In 2012 Long suffered blunt trauma injuries and nearly drowned after a three-wave hold down at the big wave spot located 100 miles off the coast of California. He was found unconscious, floating face down in the water and had to be airlifted to the hospital.
“I surfed those competitions just a few months later, and I wasn’t enjoying my surfing at all. I wasn’t having any fun and it was a time of immense stress,” the 32-year-old says. “So when I won it didn’t really mean anything. Coming on the heels of one of the most significant events of my life, there was no enjoyment in or even a sense of accomplishment.”

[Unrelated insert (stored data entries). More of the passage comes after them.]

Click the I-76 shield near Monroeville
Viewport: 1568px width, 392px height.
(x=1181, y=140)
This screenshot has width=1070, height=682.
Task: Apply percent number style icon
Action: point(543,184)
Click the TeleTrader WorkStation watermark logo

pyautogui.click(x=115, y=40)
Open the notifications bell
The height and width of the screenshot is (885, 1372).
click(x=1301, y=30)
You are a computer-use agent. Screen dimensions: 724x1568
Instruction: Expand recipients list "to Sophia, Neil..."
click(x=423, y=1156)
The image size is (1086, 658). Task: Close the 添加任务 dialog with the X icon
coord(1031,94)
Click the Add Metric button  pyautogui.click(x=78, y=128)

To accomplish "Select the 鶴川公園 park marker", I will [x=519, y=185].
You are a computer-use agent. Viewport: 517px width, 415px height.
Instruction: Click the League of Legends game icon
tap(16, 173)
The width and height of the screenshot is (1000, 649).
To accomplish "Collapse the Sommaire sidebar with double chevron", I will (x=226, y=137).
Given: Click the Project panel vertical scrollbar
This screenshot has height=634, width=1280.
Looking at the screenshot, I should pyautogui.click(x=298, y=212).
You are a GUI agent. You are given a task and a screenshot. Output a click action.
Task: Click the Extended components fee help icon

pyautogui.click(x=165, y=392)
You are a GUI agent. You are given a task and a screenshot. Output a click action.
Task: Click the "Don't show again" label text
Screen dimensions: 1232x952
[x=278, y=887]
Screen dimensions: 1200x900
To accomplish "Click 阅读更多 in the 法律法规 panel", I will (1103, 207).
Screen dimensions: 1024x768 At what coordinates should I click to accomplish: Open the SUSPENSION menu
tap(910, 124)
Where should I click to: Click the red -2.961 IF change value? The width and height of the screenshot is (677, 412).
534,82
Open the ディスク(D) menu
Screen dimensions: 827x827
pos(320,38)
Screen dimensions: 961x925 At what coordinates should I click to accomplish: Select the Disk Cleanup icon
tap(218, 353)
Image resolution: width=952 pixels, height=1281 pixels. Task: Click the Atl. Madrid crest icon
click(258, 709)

Long struggled in the aftermath of the accident, first physically and then mentally. “There was a year at least where I questioned if I really wanted to keep doing this,” he says. “Finally I got to a point where I realized this is really what I love to do. I was shaken up, but I knew the path I wanted to walk in life. I just had to find a way to overcome my fears and frustrations.”
The way Long did this was relatively simple. “I finally got to the stage over the last few years where I learned not to take it too seriously,” he says. “I’d always been so driven and goal oriented which are amazing attributes to have, but it can take away from enjoying the present. I took the pressure and stress off myself and I only surfed when it felt right.”
Long had the chance to test his new approach at the Pe’ahi Challenge, the first paddle-in competition held at the Maui big wave break last December.
“It all changed at that first comp at Jaws. That was the biggest, most windiest and most dangerous we’d ever paddled it,” Long recalls. “I paddled out with no stress telling myself if I didn’t catch a wave, it didn’t matter. The aim was just to have fun.”
For Long having fun meant taking off on one of the biggest waves surfing had even seen. “I sat by myself and that wave came and there wasn’t a single thought that I didn’t want to be there,” he says. “When I saw it I knew it was going to the biggest barrel of my life and I knew I wanted to go.”
Long pulled into a huge closeout and suffered a horrendous wipeout, but the wave set a new benchmark.
“You know it was a monumental wave of my life, but it was a lot more than that,” Long says. “It meant I’d overcome the mental challenges that I’d had since Cortes. I had repaired my confidence and that set the tone for the rest of the winter and the world title.”